> _TASK DATA_:
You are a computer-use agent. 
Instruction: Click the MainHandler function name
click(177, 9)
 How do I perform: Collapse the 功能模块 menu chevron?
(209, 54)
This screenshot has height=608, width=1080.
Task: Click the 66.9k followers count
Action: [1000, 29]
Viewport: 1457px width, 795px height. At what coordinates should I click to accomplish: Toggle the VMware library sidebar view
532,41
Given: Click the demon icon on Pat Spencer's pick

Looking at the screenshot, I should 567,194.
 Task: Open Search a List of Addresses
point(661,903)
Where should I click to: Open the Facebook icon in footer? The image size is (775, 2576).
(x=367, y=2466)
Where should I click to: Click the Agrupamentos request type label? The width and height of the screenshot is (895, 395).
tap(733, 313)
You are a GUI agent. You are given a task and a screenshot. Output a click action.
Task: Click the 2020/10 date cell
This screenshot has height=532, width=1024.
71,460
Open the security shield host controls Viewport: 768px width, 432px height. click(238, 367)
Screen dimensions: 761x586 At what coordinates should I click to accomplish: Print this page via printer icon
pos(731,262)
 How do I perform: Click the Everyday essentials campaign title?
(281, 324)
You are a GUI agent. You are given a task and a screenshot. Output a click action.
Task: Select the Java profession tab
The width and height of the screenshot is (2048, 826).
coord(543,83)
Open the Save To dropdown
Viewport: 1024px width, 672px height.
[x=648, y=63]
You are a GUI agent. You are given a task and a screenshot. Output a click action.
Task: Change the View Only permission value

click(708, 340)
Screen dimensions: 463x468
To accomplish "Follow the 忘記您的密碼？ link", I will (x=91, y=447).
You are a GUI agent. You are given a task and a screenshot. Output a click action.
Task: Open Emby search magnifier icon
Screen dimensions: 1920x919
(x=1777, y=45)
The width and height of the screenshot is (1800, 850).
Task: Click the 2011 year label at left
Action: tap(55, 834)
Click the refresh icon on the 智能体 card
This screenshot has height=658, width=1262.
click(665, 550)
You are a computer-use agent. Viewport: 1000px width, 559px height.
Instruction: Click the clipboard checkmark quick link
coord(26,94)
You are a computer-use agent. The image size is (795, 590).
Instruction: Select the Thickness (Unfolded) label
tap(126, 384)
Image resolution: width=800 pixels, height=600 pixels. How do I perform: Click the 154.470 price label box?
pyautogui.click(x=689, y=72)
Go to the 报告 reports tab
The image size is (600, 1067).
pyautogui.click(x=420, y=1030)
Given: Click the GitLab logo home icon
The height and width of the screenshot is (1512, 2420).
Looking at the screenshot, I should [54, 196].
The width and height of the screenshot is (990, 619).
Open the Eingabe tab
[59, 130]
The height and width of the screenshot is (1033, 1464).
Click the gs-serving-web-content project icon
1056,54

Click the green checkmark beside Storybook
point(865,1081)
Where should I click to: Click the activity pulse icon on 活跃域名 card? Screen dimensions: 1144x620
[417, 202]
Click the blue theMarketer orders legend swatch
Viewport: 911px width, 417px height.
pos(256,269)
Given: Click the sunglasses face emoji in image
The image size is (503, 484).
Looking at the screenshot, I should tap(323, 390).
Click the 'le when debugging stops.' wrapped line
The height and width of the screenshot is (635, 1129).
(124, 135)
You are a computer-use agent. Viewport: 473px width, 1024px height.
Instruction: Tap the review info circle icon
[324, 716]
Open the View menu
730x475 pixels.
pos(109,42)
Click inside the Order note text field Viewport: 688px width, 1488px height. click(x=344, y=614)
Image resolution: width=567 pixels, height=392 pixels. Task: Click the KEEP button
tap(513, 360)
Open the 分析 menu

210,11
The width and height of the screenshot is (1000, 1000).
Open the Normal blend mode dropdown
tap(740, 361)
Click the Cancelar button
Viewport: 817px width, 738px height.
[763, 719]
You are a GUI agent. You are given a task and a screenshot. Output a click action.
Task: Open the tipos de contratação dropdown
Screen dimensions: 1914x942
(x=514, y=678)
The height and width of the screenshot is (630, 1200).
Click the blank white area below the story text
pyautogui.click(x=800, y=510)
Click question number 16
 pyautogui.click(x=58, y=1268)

> _GOAL_:
Rewrite the lines above as a numbered list, omitting any blank lines.

> _SOLUTION TO THIS EXERCISE_:
1. You are a computer-use agent. 
2. Instruction: Click the MainHandler function name
3. click(177, 9)
4.  How do I perform: Collapse the 功能模块 menu chevron?
5. (209, 54)
6. This screenshot has height=608, width=1080.
7. Task: Click the 66.9k followers count
8. Action: [1000, 29]
9. Viewport: 1457px width, 795px height. At what coordinates should I click to accomplish: Toggle the VMware library sidebar view
10. 532,41
11. Given: Click the demon icon on Pat Spencer's pick
12. Looking at the screenshot, I should 567,194.
13.  Task: Open Search a List of Addresses
14. point(661,903)
15. Where should I click to: Open the Facebook icon in footer? The image size is (775, 2576).
16. (x=367, y=2466)
17. Where should I click to: Click the Agrupamentos request type label? The width and height of the screenshot is (895, 395).
18. tap(733, 313)
19. You are a GUI agent. You are given a task and a screenshot. Output a click action.
20. Task: Click the 2020/10 date cell
21. This screenshot has height=532, width=1024.
22. 71,460
23. Open the security shield host controls Viewport: 768px width, 432px height. click(238, 367)
24. Screen dimensions: 761x586 At what coordinates should I click to accomplish: Print this page via printer icon
25. pos(731,262)
26.  How do I perform: Click the Everyday essentials campaign title?
27. (281, 324)
28. You are a GUI agent. You are given a task and a screenshot. Output a click action.
29. Task: Select the Java profession tab
30. The width and height of the screenshot is (2048, 826).
31. coord(543,83)
32. Open the Save To dropdown
33. Viewport: 1024px width, 672px height.
34. [x=648, y=63]
35. You are a GUI agent. You are given a task and a screenshot. Output a click action.
36. Task: Change the View Only permission value
37. click(708, 340)
38. Screen dimensions: 463x468
39. To accomplish "Follow the 忘記您的密碼？ link", I will (x=91, y=447).
40. You are a GUI agent. You are given a task and a screenshot. Output a click action.
41. Task: Open Emby search magnifier icon
42. Screen dimensions: 1920x919
43. (x=1777, y=45)
44. The width and height of the screenshot is (1800, 850).
45. Task: Click the 2011 year label at left
46. Action: tap(55, 834)
47. Click the refresh icon on the 智能体 card
48. This screenshot has height=658, width=1262.
49. click(665, 550)
50. You are a computer-use agent. Viewport: 1000px width, 559px height.
51. Instruction: Click the clipboard checkmark quick link
52. coord(26,94)
53. You are a computer-use agent. The image size is (795, 590).
54. Instruction: Select the Thickness (Unfolded) label
55. tap(126, 384)
56. Image resolution: width=800 pixels, height=600 pixels. How do I perform: Click the 154.470 price label box?
57. pyautogui.click(x=689, y=72)
58. Go to the 报告 reports tab
59. The image size is (600, 1067).
60. pyautogui.click(x=420, y=1030)
61. Given: Click the GitLab logo home icon
62. The height and width of the screenshot is (1512, 2420).
63. Looking at the screenshot, I should [54, 196].
64. The width and height of the screenshot is (990, 619).
65. Open the Eingabe tab
66. [59, 130]
67. The height and width of the screenshot is (1033, 1464).
68. Click the gs-serving-web-content project icon
69. 1056,54
70. Click the green checkmark beside Storybook
71. point(865,1081)
72. Where should I click to: Click the activity pulse icon on 活跃域名 card? Screen dimensions: 1144x620
73. [417, 202]
74. Click the blue theMarketer orders legend swatch
75. Viewport: 911px width, 417px height.
76. pos(256,269)
77. Given: Click the sunglasses face emoji in image
78. The image size is (503, 484).
79. Looking at the screenshot, I should tap(323, 390).
80. Click the 'le when debugging stops.' wrapped line
81. The height and width of the screenshot is (635, 1129).
82. (124, 135)
83. You are a computer-use agent. Viewport: 473px width, 1024px height.
84. Instruction: Tap the review info circle icon
85. [324, 716]
86. Open the View menu
87. 730x475 pixels.
88. pos(109,42)
89. Click inside the Order note text field Viewport: 688px width, 1488px height. click(x=344, y=614)
90. Image resolution: width=567 pixels, height=392 pixels. Task: Click the KEEP button
91. tap(513, 360)
92. Open the 分析 menu
93. 210,11
94. The width and height of the screenshot is (1000, 1000).
95. Open the Normal blend mode dropdown
96. tap(740, 361)
97. Click the Cancelar button
98. Viewport: 817px width, 738px height.
99. [763, 719]
100. You are a GUI agent. You are given a task and a screenshot. Output a click action.
101. Task: Open the tipos de contratação dropdown
102. Screen dimensions: 1914x942
103. (x=514, y=678)
104. The height and width of the screenshot is (630, 1200).
105. Click the blank white area below the story text
106. pyautogui.click(x=800, y=510)
107. Click question number 16
108.  pyautogui.click(x=58, y=1268)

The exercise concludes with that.